実録犯罪映画アイリッシュ・マフィアVSイタリアン・マフィア 70年代に英雄視された実在の人物の生涯を映画化
映画『パニッシャー』でメガホンを取ったジョナサン・ヘンズリー監督が手掛けたアイリッシュ・マフィアVSイタリアン・マフィアの実録犯罪映画『キル・ジ・アイリッシュマン(原題) / Kill the Irishman』について、主役を演じたレイ・スティーヴンソンが語った。
同作は、1970年代にオハイオ州クリーブランドで裏社会を牛耳っていたイタリアン・マフィアにケンカを売ったことで英雄視されていた実在のアイリッシュ・マフィア、ダニー・グリーン(レイ・スティーブンソン)の生涯を描き、2001年に出版されたリック・ポレロの「To Kill the Irishman : The War That Crippled Mafia』をベースに映画化した作品だ。脇役にクリストファー・ウォーケン、ヴィンセント・ドノフリオ、ヴァル・キルマー、そしてポール・ソルヴィーノという豪華な俳優陣が出演しているのも注目だ。
出演経緯についてレイは「ダニーは、ヴェールに覆い隠されたマフィアの世界で、大きな車に乗り、大きなひげを蓄えた非常に目に付くマフィアで、ただ世間に知られた男というだけじゃなく、脚本には人間味のあるストーリーが含まれていたところが気に入ったんだ。僕はダニーは、人が自分が何であるのかというルーツを知るために、すごくインスピレーションとなるクオリティを持った男だと思っているんだ。その良い例として、彼の家が敵対するイタリアン・マフィアに自宅を爆破された時に、瓦礫だらけになった家の周りを、近所に人たちが手作業でその瓦礫を取り除いてくれたらしんだ。おそらく、そんなマフィアはどこにも居ないと思うよ」。レイは、映画内でダニー・グリーンに見事に成り切っていた。
上記で挙げた素晴らしい個性派の俳優たちとの共演については「それぞれが素晴らしくて、それぞれが主役を演じることのできる俳優ばかりだ。彼らは皆、力強い雰囲気と活力を持った存在感のある俳優だが、あえてそれぞれのシーンでお互いが目立とうとはしなかったんだ。お互いの役割をしっかりと理解していたからだね。それに、当時のマフィアは個性的で、ある意味今の映画スターみたい存在感があった。だから、そんな個性的なマフィアを演じられる個性的な俳優たちが参加したのは、本当に素晴らしいと思ったよ」と語った。さらに脚本の良さがこれだけの俳優をそろえられたとも話してくれた。

### [課題]
映画『キル・ジ・アイリッシュマン』を紹介する記事の続きを、最後の文の後から書いてください。

### [資料]
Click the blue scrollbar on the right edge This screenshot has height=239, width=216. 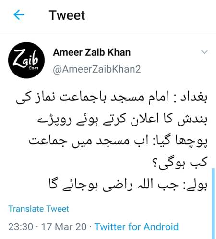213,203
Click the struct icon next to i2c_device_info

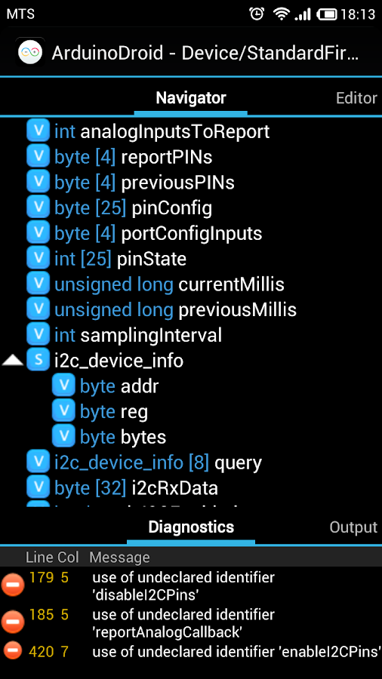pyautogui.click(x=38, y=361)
--
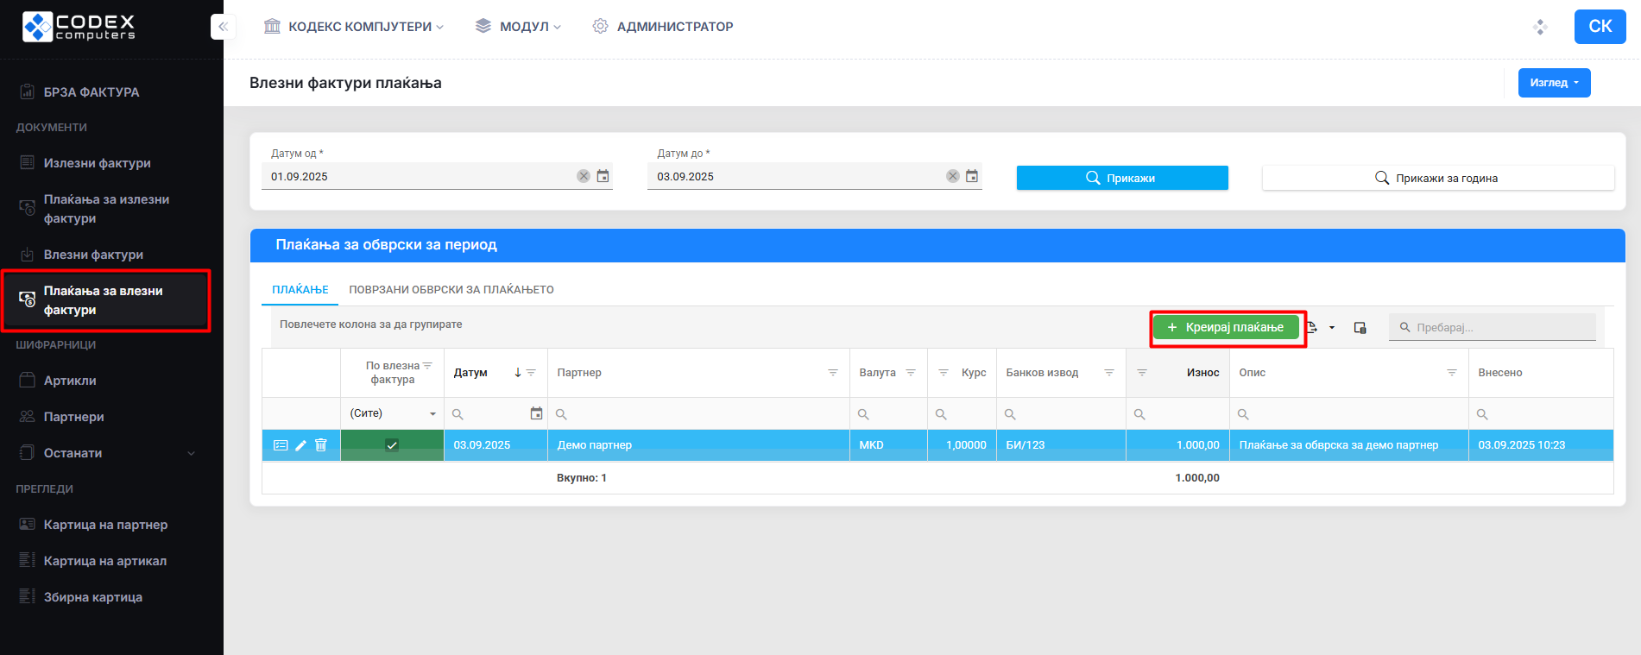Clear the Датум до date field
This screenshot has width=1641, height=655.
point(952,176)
* * *
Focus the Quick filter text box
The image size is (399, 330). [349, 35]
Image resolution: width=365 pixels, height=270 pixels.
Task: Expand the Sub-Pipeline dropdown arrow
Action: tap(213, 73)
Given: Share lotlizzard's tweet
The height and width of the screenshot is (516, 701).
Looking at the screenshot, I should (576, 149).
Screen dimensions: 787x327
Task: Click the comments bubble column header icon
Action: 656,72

### [回答]
かなりの数の車が爆破されているシーンがあるが、セットでの問題はなかったのだろうか。「実際に70年代に(マフィア同士の衝突で)爆破事件のあったクリーブランドは、現在はかなりきれいな街になっていて、ほとんどの爆破シーンはデトロイトで撮影していたんだ。ところがある日、撮影用のトラックに7つの銃弾が撃ち込まれていたりしたことがあった。最もヒドかったのは僕らが撮影していた近くのセブンイレブンの店の中である男が首を撃たれたときだった。そのときは、40分待ってようやく救急車が現れたが、その店の近辺がギャングエリアだったために、その撃たれた男を運び出せず、もう40分待って警察が来て、ようやく安全を確認してからその男を運び出そうとしていたのには驚いたよ。救急救命士が過去に明らかに撃たれたケースがあったから、そうしているんだろうけれど、すごい現実を見せられた感じがしたよ!」と衝撃の体験をしたことを告白した。
映画は、緊張感のあふれる素晴らしい実録映画に仕上がっている。最後にレイは25歳で俳優になると決意し、30代でようやく映画俳優となった遅咲きの俳優だが、映画内では威圧感のあるマフィアを演じ切っている。これから2人目の子どもが生まれると報告していた彼の次回作は、人気コミック「マイティ・ソー」の実写映画版だ。(取材・文・細木信宏/Nobuhiro Hosoki)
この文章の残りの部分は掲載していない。